It’s all about the key money


I had lunch with a Korean coworker today.  We talked about life in Korea, and somehow the conversation migrated towards talking about housing and commuting in Seoul.  She lives with her family in northwest Seoul, works downtown, drops her child off at daycare in south central Seoul, while her husband commutes to work in southeast Seoul.  Unfortunately, her daily commute is long and complicated.  I asked her why she hasn’t move south to a more convenient location.  She answered that she rents an apartment in Seoul close to where her parents live.  Her parents take care of her son every morning before they drop him off at daycare.  Also, housing near the Han River is very expensive, making it cost prohibitive for them to relocate to that area.  It’s unfortunate that their housing options are limited.  Until they rent or buy elsewhere or change jobs, they will continue to have a long work commute via subway or bus.  Because parking is at a premium in Seoul, bus and subway are usually the best options for the typical Seoul commuter.

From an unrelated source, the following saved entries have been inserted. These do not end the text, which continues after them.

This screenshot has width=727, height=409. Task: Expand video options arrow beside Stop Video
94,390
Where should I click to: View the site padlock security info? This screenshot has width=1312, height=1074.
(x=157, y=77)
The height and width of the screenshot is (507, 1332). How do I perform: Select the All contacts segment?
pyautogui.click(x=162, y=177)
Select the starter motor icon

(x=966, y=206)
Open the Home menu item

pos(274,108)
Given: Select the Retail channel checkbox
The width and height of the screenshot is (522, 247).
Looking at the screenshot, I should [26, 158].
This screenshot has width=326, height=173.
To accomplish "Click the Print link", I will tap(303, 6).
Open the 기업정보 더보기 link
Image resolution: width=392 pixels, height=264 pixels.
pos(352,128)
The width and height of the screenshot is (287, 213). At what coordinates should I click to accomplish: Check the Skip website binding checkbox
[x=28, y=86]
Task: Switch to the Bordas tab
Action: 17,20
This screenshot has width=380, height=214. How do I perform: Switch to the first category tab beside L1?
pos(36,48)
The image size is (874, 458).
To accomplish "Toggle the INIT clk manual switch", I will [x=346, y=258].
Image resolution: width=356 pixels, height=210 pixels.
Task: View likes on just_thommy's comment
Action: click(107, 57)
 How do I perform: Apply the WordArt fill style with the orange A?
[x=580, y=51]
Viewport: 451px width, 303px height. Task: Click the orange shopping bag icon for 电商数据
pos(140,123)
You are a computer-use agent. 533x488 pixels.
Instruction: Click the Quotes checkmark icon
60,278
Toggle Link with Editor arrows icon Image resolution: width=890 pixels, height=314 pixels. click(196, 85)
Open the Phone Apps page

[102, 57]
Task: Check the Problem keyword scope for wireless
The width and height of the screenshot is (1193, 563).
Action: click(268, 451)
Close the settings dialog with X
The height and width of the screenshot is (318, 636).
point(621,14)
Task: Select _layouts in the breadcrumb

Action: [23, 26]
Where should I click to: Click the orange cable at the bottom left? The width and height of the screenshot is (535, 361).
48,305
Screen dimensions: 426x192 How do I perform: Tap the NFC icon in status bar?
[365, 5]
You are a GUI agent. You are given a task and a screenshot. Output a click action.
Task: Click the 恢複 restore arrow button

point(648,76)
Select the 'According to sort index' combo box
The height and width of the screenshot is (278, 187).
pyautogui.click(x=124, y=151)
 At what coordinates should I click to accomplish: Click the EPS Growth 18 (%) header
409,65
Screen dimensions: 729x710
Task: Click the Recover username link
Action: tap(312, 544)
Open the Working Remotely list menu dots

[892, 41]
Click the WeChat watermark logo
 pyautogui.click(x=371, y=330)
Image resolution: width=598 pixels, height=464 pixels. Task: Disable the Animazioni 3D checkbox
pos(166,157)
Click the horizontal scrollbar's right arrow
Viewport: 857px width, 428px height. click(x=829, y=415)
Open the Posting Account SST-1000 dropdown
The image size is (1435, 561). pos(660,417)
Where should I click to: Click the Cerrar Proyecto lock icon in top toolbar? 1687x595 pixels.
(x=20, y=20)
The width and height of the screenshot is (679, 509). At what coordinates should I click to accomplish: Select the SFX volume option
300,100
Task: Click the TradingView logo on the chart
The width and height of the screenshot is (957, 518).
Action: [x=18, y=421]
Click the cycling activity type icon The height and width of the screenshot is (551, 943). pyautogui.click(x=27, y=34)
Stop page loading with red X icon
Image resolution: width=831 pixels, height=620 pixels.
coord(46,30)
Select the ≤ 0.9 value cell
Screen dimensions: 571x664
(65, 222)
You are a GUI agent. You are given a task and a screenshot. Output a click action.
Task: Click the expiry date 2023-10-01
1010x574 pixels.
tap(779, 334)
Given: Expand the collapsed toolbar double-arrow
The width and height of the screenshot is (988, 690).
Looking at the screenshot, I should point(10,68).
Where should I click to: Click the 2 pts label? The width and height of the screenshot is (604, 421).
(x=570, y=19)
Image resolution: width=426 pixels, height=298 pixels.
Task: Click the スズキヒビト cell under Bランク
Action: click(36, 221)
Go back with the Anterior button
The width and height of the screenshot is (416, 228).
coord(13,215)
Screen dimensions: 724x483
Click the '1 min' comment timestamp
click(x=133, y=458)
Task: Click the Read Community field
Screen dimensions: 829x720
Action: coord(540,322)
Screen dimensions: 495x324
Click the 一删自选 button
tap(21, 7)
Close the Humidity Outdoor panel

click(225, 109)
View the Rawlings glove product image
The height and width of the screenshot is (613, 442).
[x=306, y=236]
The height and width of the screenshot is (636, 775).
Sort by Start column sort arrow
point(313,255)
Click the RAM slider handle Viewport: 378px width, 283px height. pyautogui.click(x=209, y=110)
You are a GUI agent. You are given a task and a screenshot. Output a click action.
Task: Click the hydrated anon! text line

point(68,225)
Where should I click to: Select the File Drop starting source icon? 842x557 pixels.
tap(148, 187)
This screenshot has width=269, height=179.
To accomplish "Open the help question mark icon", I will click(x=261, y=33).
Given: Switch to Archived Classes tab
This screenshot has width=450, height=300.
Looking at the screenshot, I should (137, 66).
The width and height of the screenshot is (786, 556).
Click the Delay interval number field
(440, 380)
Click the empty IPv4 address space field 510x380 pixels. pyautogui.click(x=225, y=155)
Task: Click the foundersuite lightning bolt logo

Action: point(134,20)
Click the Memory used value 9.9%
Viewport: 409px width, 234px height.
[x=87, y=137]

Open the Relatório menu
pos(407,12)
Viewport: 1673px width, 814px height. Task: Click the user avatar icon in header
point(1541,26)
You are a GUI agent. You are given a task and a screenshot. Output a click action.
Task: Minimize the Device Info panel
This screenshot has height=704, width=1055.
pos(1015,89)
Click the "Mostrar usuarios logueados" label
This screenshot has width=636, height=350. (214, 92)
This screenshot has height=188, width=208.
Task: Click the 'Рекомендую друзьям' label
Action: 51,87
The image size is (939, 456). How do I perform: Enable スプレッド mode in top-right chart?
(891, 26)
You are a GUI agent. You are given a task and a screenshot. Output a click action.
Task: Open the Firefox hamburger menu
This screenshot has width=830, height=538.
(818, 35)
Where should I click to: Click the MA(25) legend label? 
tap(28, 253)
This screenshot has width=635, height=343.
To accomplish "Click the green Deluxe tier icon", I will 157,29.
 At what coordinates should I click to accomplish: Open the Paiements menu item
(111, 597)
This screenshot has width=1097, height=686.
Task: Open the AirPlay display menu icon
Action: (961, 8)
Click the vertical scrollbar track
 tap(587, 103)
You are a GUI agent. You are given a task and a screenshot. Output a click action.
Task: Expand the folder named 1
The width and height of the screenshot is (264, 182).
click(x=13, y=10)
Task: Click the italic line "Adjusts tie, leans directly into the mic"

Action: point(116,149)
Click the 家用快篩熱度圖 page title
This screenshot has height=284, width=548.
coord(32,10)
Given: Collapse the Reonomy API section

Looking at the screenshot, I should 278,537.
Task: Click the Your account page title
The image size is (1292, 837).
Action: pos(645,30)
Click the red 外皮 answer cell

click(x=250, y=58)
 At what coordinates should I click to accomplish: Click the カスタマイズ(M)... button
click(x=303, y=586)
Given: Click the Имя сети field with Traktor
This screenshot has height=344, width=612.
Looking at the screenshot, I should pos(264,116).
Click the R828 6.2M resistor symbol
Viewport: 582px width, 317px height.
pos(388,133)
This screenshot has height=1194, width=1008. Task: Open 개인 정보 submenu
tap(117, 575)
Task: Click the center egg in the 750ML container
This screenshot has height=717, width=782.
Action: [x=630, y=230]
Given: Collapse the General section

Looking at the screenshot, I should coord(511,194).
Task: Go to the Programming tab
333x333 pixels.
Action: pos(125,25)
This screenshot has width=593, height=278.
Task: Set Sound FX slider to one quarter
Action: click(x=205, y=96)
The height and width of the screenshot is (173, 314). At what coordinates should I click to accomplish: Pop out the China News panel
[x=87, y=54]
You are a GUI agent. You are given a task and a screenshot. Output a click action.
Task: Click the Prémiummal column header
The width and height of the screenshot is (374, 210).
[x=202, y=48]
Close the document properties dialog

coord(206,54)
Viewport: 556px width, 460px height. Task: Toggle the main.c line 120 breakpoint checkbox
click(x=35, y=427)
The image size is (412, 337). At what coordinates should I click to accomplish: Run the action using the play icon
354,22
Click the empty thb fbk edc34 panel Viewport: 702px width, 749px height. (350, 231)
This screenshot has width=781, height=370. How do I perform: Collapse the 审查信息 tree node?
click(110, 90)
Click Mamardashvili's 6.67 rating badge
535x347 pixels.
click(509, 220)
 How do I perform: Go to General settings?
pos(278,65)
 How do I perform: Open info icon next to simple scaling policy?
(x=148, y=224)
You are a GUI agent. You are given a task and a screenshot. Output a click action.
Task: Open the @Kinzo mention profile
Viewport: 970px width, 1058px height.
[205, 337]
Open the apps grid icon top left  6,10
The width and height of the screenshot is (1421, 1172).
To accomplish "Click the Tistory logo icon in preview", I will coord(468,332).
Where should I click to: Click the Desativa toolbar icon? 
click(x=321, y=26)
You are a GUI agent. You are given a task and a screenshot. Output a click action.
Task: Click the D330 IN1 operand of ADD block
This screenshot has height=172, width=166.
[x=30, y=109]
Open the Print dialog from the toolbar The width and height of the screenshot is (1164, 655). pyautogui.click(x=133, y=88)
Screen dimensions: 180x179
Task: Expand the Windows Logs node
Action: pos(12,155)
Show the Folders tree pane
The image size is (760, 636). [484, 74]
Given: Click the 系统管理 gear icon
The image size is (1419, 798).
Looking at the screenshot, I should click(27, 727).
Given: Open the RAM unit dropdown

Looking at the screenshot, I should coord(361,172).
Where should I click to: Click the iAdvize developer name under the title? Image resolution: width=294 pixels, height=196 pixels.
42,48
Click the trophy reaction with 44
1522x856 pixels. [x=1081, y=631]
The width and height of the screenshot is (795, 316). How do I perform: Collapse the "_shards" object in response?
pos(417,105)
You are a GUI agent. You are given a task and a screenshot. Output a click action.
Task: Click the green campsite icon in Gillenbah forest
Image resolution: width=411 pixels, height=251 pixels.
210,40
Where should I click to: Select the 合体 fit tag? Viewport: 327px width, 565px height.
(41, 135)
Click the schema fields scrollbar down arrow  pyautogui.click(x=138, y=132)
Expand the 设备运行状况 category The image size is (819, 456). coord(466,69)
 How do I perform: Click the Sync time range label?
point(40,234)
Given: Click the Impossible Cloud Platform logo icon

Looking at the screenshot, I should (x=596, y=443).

Korea’s housing sector functions somewhat differently than that of the U.S.  Many Koreans rent apartments.  Most renters pay a “key money” fee that grants them the right to live in a rental (exceptions include those who rent from other family members).  “Key money” is a very steep deposit renters must pay landlords up front before moving into a rental.  Renters can get their “key money” back after they move out of the property.  However, they receive no additional return for their deposit.  Consequently, Korean renters pay a lot of “key money” and have nothing to show for it once they get their “key money” back.  Koreans can buy their homes, but because they have to pay the entire cost up front, most Koreans do not buy homes until they are older.  They finance home purchases out of pocket, use funds provided by family members, or tap moderate lines of bank credit.  Few Koreans assume American-style mortgages.  Putting “5 per cent” down on a home is virtually impossible to do in Korea.  Those who cannot afford to buy or rent a home typically live with their parents until they marry or accrue enough “key money” to move out on their own.  Americans’ ability to buy a home with little money down gives them an opportunity to become independent at an earlier age and to start accruing equity early life.  While Americans saving very little and frequently have burdensome personal debt, many increase their net worth through home ownership.  In recent years, the U.S. housing market has boomed, and most U.S. home owners have benefited from substantial capital gains on their homes.  In Korea however, many Koreans wait until later in life to buy, and they miss out on early opportunities to purchase a home and build home equity.